For beer, I think a ten point scale would be more sensible. You’d find people reserving 10 for the life-changing beers, using 9 and 8 for solid, good beers, 7-6 for okay ones, and 5 and below for the crap. It’d be communicative, and less susceptible to the problems.

But of course, we’re talking about the usefulness of the rankings in terms of gauging feedback. Meanwhile, those sites thrive on more social uses of ranking, especially the identity of those doing the ranking. The unnecessarily fine gradations of rankings aren’t useful for beer rating, but they are for people who want to feel like experts and show off what they’ve gotten to tasting.

I would submit this is also precisely why the percentage system is so deeply embedded in formalized education, though it’s a real irony: 

  • percentage grading systems are flawed in an overabundance of fine gradations: in practice most instructors often use just a a system with between 13 and 25 points, often only the 13 (unless they’re shaving hairs closely enough to get into fractional letter grades like A+/A, or B-/C+, something they usually only do when it’s a question of competitive scoring, or when a grade is unresolvably borderline)
  • percentage grades are profoundly uncommunicative: they are rife with enigma, and students, instead of converting the grade back to the 13-point (or 25-point) system for clarity, tend to get hung up on where this or that 1% or 2% went missing.

The competent teacher makes a habit of  using a grading rubric for which he or she can outline the specific qualities and expectations of each level in some detail, or at least with a compellingly descriptive impression of them.

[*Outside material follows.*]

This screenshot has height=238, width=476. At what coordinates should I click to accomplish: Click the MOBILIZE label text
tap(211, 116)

But how many of your teachers stood up on the first day of class and said (or provided a handout that explained), “This is what an A+ paper looks like. This is what a A paper looks like… the difference is…” for each gradation level of the standard grading rubric in the class?

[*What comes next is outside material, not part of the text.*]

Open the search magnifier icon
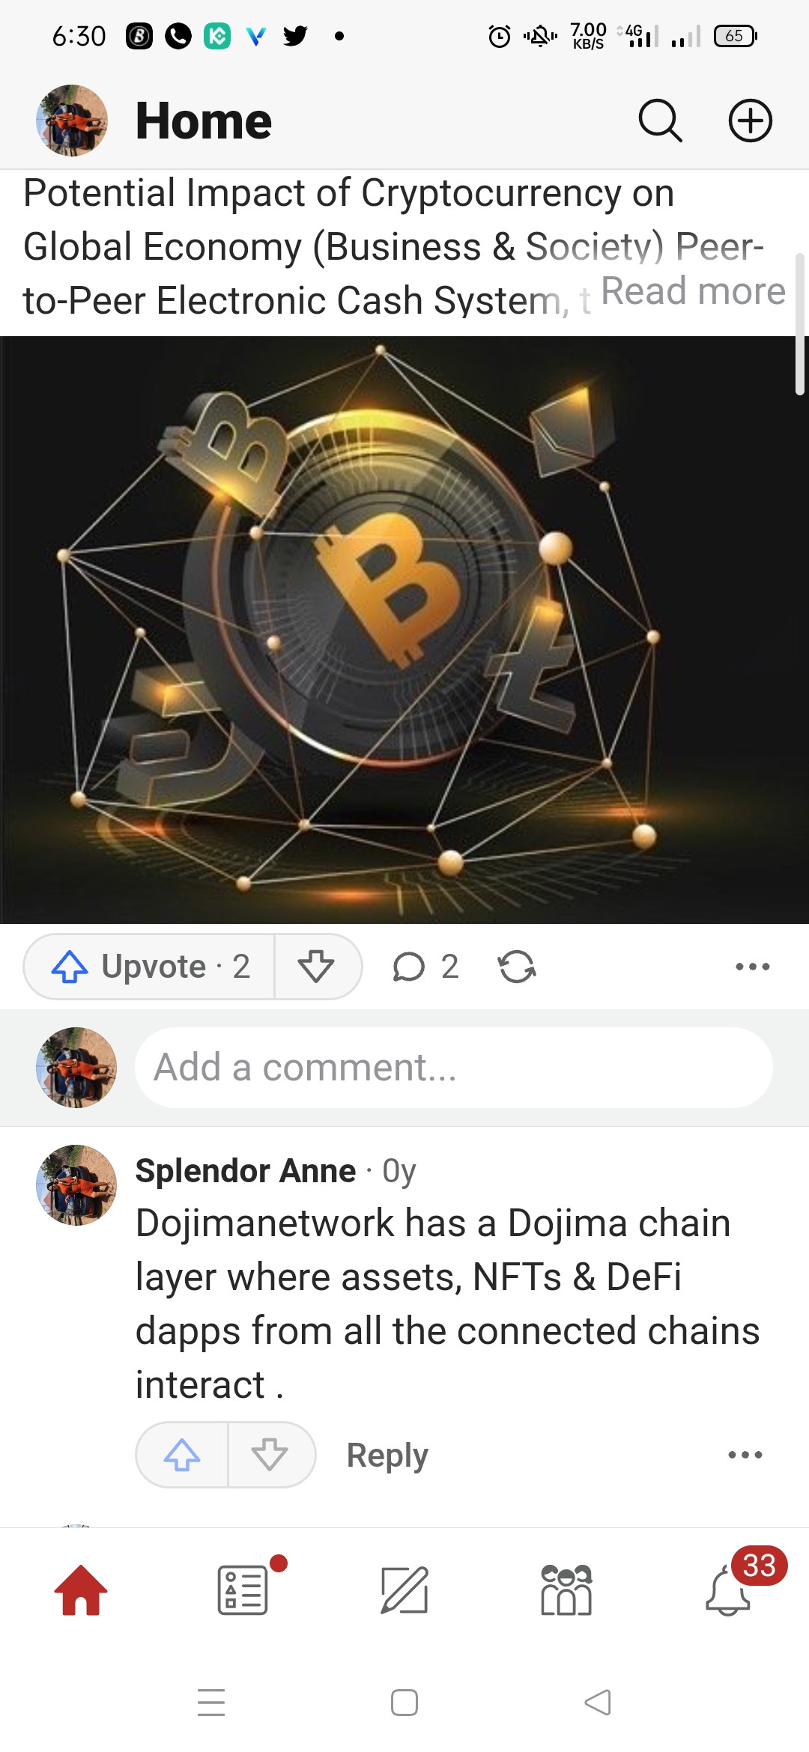This screenshot has height=1752, width=809. (x=660, y=121)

The second bullet point above–the enigma–I would argue is the direct result of the first bullet point, the overabundance of fine gradations. It is also the purpose of the system, for multiple reasons: more enigma means a better-covered ass in practice; more enigma means students are more distracted from learning (and focused on the arbitrary, unnecessary comparative scoring system); more enigma means a greater likelihood of buying into the idea that performing well intellectually is something mysterious and unreachable for most people.

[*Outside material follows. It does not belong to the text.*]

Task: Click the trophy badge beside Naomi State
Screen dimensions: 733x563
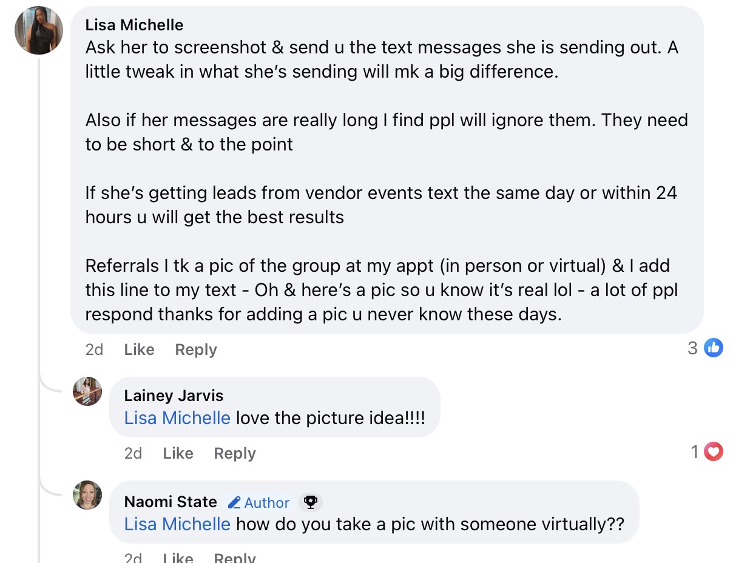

And more enigma has a profound psychological effect on those who do well within the system: the inexplicable 3% one got that one’s peer didn’t? It must just be inborn intelligence or something. 

If you tell someone the pot roast is a 97%, they wonder: why not 98%, 99%, or 100%? The answer is: mood, inclination, the mood lighting. A+ is better. Even better is the natural gradation we use in language:

  1. Absolutely Amazing/Heartstopping/Life-changing/Incredible
  2. Great/Wonderful/Excellent
  3. Good/Nice
  4. Okay/Pretty good/Alright/Fine/Not bad
  5. Pretty bad/Not good/Bad
  6. Horrible /Terrible/Nasty/Awful
  7. Unimaginably Awful

And in actual practice, we often leave out the last two points of that scale for the purposes of tact and sparing someone’s feelings. So: a 5-point scale, only one of which is negative, and the negative is ambiguous and covers several levels of bad without being specific. This is especially true

Looks a lot like the A/B/C/D/F grade ranking system, if you ask me.

And now that I look at BeerAdvocate’s beer ratings system, I notice: they actually only use percentages to present the averaged result of all ratings entered into the system: the actual reviewers are entering only a 5-point rating on a series of aspects of the beer, and their overall rating (derived from each) is presented on a five-point scale. I would guess the site admins could probably argue that they’re only presenting the averaged out ratings in percentiles to reflect the fine-tuned differences in ratings. And I feel pretty secure that moving from that system to a aggregate system with a much smaller set of points would cost absolutely no clarity in rankings (since, anyway, people are informally, in reading the site, translating the percentile rankings into “zones” of quality) but would eliminate problems in bias based on the expense or rarity of a given brew.